雨のち晴






集合時間になり、


全員が集まったのを確認すると、


再びバスに乗り、


1日目の宿泊場所に向かった。


街中の綺麗なホテルで、


あたしは来海と同じ部屋。





「夕飯何時だっけ?」




「18時半じゃない?」




時計に目をやると、


思ったよりも時間がなく。


とりあえず荷物だけ置いて、


来海と大ホールに向かうことにした。


大ホールにはたくさんの机とイスが


並んでて、各席に名前の


プレートが置いてある。


それはやっぱり班ごとで。






「腹減った」





隣には、やっぱり春斗がいて。


さっきのことを意識しちゃって、


変に周りをきょろきょろする。


すると、見つけた姿に胸を打たれて。






「十夜…、」






それと同時に衝撃が走った。


だって十夜の周りに、


女の子がいて。


その中の1人が、


十夜に抱き付いていたから。





「何でっ…」





頭が真っ白になった。


あんな子、いたっけ。


あまり見かけない子たちが


十夜を囲んでいる。


誰?あの人たち。


モヤモヤして、


体が固まった。






「朱里?」





春斗に声をかけられ。


あたしはふと顔を上げた。


そして、その刹那。


目から涙がこぼれた。






「朱っ、」





「ちょっと、お手洗い行って来るね」





泣くつもりじゃなかった。


泣いてる所を、


見せるわけじゃなかった。


あたしは何でこんなに、


弱いんだろう。





「意味、分かんない…」





泣いてる所は、


春斗にしか見られてない。


だけど。


1番見られたくなかった。


きっと春斗は、


あたしを慰めてくれるから。






「朱里、そろそろ料理運ばれてくるって」





「あ、うん」





席に戻ると、


来海にそう言われ笑顔を見せる。





「朱里、お前」





「春斗、お腹空いたって言ってたよね。

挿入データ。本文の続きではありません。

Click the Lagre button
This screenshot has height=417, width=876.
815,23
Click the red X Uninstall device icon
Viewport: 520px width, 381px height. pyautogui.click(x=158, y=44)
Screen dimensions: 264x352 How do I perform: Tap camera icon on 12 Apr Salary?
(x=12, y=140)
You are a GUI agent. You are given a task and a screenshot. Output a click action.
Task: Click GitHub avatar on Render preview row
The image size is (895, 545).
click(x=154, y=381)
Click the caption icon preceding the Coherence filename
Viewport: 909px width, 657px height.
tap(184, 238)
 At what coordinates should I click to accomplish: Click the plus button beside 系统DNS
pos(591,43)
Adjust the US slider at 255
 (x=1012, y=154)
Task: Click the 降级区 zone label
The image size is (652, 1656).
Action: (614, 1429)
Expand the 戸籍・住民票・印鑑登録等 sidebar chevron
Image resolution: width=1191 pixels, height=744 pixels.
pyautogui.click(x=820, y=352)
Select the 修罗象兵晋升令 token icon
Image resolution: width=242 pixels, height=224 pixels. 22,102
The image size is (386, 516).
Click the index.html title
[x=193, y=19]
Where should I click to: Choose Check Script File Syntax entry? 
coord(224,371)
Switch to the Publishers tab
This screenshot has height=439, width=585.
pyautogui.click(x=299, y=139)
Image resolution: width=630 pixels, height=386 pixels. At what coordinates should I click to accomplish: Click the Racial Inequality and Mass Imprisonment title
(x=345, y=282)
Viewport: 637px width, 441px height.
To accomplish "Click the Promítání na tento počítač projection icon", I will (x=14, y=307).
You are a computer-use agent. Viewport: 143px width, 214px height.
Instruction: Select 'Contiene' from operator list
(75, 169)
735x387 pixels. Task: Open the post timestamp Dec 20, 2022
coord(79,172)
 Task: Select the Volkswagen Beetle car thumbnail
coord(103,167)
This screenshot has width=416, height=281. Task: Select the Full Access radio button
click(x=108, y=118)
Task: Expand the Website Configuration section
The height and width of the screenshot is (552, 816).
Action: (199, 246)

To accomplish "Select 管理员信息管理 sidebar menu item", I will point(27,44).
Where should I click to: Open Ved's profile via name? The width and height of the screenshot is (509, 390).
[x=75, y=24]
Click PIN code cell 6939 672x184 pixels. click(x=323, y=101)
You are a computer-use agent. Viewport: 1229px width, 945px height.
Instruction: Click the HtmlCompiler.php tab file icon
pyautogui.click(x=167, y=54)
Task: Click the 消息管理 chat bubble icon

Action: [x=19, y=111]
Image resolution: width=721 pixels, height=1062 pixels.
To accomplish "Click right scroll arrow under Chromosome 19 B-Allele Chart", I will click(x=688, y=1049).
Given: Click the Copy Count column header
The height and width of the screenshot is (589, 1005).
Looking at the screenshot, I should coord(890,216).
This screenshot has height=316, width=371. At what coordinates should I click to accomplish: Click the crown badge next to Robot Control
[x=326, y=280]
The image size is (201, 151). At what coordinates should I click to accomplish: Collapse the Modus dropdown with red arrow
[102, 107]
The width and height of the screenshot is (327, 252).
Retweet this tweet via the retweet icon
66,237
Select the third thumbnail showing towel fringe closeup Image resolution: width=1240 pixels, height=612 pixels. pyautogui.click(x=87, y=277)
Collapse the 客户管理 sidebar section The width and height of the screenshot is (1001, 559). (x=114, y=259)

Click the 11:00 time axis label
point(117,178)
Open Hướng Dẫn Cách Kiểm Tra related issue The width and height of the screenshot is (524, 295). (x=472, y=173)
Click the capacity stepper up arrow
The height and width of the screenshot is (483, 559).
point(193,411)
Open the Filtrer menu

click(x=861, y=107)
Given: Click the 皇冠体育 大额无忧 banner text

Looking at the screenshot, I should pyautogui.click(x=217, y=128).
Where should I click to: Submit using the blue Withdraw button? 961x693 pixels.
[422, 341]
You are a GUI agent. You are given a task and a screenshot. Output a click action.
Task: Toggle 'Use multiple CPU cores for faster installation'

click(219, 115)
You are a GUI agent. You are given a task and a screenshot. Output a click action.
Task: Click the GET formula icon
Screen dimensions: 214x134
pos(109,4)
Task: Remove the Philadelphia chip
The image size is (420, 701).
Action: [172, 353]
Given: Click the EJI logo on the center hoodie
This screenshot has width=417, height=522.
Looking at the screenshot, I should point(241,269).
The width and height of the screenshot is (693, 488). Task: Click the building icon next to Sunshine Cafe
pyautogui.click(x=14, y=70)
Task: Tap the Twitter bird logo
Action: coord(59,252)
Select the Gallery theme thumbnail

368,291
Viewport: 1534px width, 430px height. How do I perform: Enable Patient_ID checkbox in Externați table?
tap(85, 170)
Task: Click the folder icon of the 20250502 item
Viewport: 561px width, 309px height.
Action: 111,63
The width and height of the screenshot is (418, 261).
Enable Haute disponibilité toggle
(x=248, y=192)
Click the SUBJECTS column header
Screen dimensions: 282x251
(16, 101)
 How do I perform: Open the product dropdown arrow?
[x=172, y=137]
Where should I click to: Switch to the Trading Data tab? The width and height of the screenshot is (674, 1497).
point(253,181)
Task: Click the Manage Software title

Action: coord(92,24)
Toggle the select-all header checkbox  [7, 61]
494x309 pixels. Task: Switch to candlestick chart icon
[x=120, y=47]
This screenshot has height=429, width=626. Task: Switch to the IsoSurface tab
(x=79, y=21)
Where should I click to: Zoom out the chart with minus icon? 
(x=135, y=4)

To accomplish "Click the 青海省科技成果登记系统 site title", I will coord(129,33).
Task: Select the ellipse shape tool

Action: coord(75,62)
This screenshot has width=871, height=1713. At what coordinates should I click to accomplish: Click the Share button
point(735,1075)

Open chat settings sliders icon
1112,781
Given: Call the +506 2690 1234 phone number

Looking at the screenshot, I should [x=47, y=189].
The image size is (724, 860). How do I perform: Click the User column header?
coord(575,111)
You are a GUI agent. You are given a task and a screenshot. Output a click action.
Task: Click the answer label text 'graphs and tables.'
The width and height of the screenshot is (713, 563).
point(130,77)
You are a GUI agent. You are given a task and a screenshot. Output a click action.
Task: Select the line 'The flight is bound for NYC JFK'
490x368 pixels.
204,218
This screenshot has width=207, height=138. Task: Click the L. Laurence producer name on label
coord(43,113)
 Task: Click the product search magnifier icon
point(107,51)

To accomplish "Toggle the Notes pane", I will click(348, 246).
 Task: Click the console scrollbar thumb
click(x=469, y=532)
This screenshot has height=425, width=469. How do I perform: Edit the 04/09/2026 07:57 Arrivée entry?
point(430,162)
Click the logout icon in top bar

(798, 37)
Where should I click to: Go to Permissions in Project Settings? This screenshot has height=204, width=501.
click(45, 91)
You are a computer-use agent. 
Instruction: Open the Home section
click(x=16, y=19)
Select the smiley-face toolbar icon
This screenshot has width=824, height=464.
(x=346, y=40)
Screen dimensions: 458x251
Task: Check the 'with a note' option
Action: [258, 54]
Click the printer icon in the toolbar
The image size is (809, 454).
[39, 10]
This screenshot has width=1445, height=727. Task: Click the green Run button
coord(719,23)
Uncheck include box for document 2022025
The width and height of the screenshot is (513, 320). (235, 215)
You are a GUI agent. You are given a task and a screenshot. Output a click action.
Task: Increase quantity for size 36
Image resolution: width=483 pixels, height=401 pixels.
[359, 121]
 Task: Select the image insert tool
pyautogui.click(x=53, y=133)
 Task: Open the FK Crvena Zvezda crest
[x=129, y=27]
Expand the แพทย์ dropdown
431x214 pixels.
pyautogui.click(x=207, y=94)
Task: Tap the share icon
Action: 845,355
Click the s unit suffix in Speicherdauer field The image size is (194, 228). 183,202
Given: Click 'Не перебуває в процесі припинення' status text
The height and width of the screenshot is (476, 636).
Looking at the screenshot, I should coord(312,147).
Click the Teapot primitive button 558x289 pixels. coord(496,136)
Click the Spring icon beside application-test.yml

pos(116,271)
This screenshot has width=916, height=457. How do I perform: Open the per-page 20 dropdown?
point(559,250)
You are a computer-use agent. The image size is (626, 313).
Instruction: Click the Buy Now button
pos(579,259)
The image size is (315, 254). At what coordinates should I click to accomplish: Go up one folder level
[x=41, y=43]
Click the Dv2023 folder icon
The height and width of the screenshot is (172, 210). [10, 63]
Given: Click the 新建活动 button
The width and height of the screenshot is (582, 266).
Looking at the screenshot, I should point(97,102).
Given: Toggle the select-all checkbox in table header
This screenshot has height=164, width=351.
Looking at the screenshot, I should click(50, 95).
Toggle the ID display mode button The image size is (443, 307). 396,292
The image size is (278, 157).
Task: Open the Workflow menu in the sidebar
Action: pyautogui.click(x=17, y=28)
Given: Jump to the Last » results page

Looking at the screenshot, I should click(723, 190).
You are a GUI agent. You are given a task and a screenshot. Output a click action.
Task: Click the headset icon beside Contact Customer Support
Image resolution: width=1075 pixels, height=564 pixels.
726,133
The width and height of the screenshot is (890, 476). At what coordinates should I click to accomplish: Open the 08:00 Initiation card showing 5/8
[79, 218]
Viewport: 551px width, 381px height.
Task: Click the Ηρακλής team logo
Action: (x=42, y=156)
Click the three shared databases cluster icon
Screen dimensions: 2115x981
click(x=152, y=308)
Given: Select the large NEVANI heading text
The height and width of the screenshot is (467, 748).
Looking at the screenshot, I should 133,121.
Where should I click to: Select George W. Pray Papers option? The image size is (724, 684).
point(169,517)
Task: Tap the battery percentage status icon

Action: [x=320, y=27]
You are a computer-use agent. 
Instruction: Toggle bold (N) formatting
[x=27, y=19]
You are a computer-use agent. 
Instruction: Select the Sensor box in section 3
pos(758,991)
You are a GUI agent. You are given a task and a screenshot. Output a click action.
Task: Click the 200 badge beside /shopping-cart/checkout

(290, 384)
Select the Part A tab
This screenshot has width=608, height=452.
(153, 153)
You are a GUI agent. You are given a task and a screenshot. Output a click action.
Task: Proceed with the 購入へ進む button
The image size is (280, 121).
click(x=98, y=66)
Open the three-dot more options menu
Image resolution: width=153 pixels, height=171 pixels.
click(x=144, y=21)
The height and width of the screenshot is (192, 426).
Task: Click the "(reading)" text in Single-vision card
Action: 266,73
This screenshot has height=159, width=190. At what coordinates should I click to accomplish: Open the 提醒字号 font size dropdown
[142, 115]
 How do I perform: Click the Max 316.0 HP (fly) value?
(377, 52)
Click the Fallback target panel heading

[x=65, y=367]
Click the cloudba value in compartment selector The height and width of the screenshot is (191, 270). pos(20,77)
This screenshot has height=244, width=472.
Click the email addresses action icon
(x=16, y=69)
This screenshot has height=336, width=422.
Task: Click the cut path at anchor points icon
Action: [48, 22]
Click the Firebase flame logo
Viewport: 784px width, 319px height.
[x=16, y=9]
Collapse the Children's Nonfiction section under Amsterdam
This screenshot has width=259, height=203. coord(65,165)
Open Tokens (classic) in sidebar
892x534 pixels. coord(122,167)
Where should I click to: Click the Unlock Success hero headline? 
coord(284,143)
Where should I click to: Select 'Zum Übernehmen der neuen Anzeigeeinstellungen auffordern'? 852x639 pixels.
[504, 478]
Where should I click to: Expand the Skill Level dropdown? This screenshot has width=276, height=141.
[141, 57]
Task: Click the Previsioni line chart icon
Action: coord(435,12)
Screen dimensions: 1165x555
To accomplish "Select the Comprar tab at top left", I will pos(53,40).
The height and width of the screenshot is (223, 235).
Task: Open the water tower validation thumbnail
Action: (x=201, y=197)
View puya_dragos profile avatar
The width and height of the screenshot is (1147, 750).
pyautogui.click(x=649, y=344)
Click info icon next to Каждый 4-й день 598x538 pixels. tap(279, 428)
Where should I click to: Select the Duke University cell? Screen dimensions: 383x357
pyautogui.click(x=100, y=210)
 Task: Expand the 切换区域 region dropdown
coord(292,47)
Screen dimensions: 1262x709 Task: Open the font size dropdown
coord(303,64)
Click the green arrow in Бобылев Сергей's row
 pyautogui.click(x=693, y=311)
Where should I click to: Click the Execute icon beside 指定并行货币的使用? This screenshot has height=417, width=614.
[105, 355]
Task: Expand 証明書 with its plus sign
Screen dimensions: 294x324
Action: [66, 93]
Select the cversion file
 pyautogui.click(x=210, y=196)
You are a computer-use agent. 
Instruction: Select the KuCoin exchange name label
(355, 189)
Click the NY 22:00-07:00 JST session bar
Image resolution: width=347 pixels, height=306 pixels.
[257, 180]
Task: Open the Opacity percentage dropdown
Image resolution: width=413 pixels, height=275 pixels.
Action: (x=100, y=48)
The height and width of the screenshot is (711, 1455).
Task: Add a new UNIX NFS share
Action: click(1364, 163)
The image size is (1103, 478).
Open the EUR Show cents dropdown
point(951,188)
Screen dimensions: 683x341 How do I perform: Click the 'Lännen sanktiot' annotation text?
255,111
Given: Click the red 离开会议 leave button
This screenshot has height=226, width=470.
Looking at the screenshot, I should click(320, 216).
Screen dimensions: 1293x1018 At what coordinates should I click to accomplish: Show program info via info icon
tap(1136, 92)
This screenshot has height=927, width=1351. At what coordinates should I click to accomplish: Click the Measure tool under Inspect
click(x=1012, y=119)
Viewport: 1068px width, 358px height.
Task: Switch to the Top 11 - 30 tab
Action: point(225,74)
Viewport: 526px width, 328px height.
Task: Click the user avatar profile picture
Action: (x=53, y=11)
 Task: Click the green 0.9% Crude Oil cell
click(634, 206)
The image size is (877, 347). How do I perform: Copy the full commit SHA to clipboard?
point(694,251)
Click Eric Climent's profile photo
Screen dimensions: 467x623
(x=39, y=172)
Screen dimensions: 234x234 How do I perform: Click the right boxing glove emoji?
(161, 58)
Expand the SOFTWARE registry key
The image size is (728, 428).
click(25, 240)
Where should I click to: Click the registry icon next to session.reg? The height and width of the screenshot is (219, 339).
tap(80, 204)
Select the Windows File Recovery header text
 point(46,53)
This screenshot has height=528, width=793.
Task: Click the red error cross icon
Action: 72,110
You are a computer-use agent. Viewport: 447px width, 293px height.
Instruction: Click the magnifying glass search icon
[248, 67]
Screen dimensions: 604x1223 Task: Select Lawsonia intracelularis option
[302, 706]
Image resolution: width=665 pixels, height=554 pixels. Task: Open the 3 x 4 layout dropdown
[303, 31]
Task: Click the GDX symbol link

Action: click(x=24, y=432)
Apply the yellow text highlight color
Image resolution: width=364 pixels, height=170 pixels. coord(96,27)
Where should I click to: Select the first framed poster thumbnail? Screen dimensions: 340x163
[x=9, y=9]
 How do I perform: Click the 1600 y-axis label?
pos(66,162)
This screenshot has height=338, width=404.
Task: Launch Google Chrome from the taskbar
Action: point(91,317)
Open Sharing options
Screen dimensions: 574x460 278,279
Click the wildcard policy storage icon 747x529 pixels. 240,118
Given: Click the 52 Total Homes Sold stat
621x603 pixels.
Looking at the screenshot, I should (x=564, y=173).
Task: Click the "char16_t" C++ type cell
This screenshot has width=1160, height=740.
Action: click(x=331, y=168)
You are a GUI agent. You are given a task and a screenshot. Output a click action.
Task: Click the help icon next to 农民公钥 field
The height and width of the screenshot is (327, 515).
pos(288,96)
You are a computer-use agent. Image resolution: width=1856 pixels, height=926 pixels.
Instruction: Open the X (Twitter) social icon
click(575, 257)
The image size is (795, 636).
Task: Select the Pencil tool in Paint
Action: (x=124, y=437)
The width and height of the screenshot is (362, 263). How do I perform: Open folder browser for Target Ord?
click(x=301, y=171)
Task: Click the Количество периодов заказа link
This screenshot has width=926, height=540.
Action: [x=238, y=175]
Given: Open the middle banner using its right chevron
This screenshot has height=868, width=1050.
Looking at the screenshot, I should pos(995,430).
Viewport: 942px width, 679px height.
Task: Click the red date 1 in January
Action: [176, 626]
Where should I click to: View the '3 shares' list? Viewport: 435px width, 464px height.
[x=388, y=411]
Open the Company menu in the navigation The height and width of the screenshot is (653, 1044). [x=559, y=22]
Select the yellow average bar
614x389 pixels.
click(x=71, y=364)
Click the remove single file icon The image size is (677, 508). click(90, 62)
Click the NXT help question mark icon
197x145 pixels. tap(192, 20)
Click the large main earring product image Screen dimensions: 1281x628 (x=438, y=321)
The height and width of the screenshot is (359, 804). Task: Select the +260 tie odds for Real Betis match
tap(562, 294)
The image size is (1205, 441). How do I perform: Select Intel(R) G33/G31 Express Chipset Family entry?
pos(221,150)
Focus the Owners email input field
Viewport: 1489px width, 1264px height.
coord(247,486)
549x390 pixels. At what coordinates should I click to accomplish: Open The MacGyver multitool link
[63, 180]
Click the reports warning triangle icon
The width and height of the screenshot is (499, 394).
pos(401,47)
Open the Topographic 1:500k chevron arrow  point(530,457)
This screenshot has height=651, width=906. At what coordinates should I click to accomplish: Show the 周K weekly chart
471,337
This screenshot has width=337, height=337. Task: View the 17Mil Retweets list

好きな物あげるよ」





さっきの泣いたことを紛らわすように。


早口で、笑顔で、そう言った。


春斗は困ったように笑って、


頷いてくれた。


運ばれてきた料理は、


どれも美味しそうで。


あたしは無我夢中で箸を進めた。


春斗はが必死に話題を作ってくれたから。


来海も松本くんも楽しそうに


料理を食べていた。


また、春斗に助けられた。


そんな思いで、いっぱいになった。